Erik Parens and Josephine Johnston Write About Alzheimer's Prediction Post-Kevorkian in TIME.com
In a commentary
in TIME.com, Hastings Center scholars Erik Parens and Josephine Johnston
encourage a careful conversation about assisted suicide, in light of recent
tests that promise to predict Alzheimer’s disease before symptoms start, and in
the wake of the death of Jack Kevorkian, the physician both reknowned and
reviled for advocating for and participating in assisted suicide. “Jack Kevorkian’s fervid
fascination with death made him a deeply unattractive human being,” write
Parens and Johnston. “Yet he forced us to confront questions that, much as we
might want to, we cannot ignore. Do some of us face fates worse than death,
such that it can be rational and reasonable to request help in committing
suicide? And should others of us help them to die?
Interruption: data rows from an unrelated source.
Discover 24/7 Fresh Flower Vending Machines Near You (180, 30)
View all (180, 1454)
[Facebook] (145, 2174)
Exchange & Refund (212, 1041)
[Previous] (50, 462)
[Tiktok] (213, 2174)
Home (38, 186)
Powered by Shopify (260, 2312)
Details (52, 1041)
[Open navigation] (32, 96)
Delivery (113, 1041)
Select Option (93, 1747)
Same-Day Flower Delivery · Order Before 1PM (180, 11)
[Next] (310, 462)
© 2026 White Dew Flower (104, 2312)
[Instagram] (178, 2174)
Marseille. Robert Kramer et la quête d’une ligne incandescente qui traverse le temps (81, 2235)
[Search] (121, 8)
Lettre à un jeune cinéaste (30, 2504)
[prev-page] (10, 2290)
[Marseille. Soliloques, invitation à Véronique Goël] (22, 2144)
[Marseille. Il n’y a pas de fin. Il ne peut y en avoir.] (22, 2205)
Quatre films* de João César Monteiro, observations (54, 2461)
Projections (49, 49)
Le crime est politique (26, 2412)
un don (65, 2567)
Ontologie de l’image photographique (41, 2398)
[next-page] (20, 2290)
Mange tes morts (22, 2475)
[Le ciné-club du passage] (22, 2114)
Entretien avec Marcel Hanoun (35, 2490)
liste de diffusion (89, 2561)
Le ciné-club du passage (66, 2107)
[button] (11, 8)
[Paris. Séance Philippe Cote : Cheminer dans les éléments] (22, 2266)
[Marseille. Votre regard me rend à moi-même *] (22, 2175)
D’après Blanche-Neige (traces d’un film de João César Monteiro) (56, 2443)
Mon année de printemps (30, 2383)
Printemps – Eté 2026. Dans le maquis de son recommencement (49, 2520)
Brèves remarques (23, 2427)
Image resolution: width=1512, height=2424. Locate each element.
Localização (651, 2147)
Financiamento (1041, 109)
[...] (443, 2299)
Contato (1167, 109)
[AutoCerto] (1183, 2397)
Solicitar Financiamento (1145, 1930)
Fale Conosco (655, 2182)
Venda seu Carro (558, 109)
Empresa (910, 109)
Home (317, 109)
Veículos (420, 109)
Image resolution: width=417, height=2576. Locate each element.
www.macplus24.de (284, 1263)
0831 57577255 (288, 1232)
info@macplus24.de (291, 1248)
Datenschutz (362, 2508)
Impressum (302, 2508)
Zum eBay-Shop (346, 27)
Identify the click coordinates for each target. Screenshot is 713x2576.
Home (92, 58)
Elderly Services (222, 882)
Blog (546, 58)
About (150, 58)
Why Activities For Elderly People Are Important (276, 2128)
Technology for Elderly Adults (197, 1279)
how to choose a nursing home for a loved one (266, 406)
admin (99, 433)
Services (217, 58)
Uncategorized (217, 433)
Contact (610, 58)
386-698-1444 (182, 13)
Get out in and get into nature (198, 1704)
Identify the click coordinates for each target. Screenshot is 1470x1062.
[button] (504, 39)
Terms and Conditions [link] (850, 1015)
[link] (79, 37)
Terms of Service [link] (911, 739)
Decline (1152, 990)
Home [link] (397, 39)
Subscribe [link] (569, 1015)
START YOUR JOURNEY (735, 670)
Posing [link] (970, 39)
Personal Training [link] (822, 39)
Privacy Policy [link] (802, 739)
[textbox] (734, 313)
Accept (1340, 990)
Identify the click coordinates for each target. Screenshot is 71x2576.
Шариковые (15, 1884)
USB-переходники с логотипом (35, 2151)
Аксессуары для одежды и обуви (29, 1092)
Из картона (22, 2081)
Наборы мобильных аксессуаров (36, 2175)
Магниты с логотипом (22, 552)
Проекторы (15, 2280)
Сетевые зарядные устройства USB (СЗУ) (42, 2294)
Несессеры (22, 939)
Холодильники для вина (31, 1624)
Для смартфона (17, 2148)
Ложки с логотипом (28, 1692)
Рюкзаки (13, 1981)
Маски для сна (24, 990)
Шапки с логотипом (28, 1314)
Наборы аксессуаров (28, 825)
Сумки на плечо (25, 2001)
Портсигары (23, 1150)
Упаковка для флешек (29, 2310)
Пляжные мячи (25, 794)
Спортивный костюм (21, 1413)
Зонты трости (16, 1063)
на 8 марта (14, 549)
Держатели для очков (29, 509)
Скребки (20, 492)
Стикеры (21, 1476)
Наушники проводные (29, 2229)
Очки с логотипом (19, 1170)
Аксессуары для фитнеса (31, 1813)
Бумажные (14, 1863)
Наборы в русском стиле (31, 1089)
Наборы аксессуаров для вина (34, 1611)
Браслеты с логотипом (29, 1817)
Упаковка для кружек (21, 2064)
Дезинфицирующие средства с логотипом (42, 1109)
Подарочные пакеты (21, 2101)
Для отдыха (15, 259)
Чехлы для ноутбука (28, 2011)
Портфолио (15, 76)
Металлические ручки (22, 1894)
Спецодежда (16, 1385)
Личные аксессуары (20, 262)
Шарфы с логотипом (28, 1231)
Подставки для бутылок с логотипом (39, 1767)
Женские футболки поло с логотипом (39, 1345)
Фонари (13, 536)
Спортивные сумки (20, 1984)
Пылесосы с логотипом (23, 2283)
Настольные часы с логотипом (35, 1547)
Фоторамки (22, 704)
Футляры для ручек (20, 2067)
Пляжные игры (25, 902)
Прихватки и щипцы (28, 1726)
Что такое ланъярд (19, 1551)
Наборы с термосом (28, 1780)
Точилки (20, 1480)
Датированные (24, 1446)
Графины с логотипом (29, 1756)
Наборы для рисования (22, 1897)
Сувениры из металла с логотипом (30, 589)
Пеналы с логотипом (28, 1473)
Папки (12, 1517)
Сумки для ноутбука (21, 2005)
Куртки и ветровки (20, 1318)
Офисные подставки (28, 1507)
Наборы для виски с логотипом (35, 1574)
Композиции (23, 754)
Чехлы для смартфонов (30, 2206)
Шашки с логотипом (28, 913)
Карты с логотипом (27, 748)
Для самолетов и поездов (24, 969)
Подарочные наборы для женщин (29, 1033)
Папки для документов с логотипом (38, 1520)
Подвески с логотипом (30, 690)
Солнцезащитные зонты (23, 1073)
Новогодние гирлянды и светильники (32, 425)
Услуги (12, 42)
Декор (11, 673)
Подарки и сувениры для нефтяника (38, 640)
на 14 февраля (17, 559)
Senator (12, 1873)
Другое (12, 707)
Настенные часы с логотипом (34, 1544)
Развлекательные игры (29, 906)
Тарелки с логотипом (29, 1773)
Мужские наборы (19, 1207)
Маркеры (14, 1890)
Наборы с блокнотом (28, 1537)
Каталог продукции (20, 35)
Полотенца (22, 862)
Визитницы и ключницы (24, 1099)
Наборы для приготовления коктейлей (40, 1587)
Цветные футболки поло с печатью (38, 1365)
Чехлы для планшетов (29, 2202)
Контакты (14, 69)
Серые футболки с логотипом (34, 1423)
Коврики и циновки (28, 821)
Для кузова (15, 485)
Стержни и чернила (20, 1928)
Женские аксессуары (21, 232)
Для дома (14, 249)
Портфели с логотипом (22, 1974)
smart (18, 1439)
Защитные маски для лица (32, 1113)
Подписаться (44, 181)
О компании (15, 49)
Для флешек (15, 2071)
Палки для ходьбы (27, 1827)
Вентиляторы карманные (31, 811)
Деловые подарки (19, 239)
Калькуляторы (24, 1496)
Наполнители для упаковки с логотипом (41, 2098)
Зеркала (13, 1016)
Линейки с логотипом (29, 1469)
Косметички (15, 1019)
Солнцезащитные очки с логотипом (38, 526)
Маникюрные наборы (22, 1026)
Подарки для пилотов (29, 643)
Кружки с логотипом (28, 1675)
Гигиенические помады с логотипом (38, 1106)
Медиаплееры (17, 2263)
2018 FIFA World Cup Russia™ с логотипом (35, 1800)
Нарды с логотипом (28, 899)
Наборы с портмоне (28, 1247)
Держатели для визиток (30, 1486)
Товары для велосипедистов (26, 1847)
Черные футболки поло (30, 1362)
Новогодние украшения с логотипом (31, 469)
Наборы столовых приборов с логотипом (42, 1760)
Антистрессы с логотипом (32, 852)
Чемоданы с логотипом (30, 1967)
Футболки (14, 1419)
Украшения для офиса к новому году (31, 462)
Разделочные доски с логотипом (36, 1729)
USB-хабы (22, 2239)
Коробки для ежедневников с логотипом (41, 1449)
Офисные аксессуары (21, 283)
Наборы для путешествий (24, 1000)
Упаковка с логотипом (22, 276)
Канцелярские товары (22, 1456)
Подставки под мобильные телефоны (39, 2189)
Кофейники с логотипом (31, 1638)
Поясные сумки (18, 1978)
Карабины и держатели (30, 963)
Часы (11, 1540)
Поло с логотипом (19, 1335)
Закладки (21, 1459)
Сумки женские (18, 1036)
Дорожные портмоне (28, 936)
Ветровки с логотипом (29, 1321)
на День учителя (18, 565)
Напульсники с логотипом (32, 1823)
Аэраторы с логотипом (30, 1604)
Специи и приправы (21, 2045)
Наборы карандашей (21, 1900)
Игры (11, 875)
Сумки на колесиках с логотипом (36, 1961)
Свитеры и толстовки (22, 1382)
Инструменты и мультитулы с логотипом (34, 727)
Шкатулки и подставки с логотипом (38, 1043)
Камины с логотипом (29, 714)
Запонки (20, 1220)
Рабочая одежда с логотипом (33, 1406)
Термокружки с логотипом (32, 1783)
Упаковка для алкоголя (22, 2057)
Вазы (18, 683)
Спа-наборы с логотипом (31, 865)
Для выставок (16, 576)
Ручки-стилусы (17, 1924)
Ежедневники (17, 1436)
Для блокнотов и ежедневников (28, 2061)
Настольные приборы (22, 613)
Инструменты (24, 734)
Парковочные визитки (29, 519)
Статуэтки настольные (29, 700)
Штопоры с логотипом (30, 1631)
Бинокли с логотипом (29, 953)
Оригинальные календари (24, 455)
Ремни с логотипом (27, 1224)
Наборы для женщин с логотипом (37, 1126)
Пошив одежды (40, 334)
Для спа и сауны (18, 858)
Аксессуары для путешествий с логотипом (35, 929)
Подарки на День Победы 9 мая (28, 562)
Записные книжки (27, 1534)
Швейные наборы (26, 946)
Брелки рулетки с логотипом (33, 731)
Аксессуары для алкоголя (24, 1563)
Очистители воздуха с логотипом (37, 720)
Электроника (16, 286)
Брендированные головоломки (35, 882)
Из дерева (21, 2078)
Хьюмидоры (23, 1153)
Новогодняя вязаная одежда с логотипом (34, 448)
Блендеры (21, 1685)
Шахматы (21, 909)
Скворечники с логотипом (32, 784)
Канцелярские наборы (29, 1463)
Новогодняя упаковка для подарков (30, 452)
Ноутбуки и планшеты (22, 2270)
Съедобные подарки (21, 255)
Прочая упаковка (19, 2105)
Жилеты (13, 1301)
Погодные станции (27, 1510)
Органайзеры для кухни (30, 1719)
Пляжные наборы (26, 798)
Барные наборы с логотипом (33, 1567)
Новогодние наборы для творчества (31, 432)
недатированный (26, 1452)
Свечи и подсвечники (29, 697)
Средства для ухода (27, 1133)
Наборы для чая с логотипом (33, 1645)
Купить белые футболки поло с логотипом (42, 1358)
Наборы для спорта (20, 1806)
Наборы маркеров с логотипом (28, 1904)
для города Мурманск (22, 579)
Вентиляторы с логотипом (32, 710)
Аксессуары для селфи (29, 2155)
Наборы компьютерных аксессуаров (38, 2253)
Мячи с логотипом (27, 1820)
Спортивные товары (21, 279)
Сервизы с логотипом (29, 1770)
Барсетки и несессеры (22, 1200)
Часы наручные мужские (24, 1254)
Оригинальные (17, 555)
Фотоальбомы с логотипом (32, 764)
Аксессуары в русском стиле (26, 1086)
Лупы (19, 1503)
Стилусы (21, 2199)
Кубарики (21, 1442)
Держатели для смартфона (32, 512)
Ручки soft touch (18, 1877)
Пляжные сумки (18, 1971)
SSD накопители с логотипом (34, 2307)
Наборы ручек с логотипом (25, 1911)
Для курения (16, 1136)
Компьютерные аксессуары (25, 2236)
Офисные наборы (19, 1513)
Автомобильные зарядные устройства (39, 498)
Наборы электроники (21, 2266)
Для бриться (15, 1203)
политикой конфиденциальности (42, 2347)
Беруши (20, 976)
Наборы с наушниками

Recent scientific advances
make these questions relevant to millions more Americans…. It is vitally
important for us to explore all of the reasons against allowing or assisting
Alzheimer’s patients to end their lives. And it is equally important to begin
to explore the reasons on the other side.”
Parens and Johnston conclude:
“One of the prices we pay for our new powers of prediction is difficult
conversations about still more difficult choices. Fear should not keep us from
trying to imagine whether we can honor the truly informed requests of people
who believe that the way of dying that fits best with their understanding of a
good life, is to leave before Alzheimer’s fully takes hold. Asking policy
makers, clinicians, disease advocates and others to start taking this
possibility seriously doesn’t mean we have any neat answers to the myriad,
profound questions it raises. We don’t. We do believe, however, that we have an
ethical obligation to face these questions, in solidarity with the millions of
individuals and families who otherwise will have to face them alone.”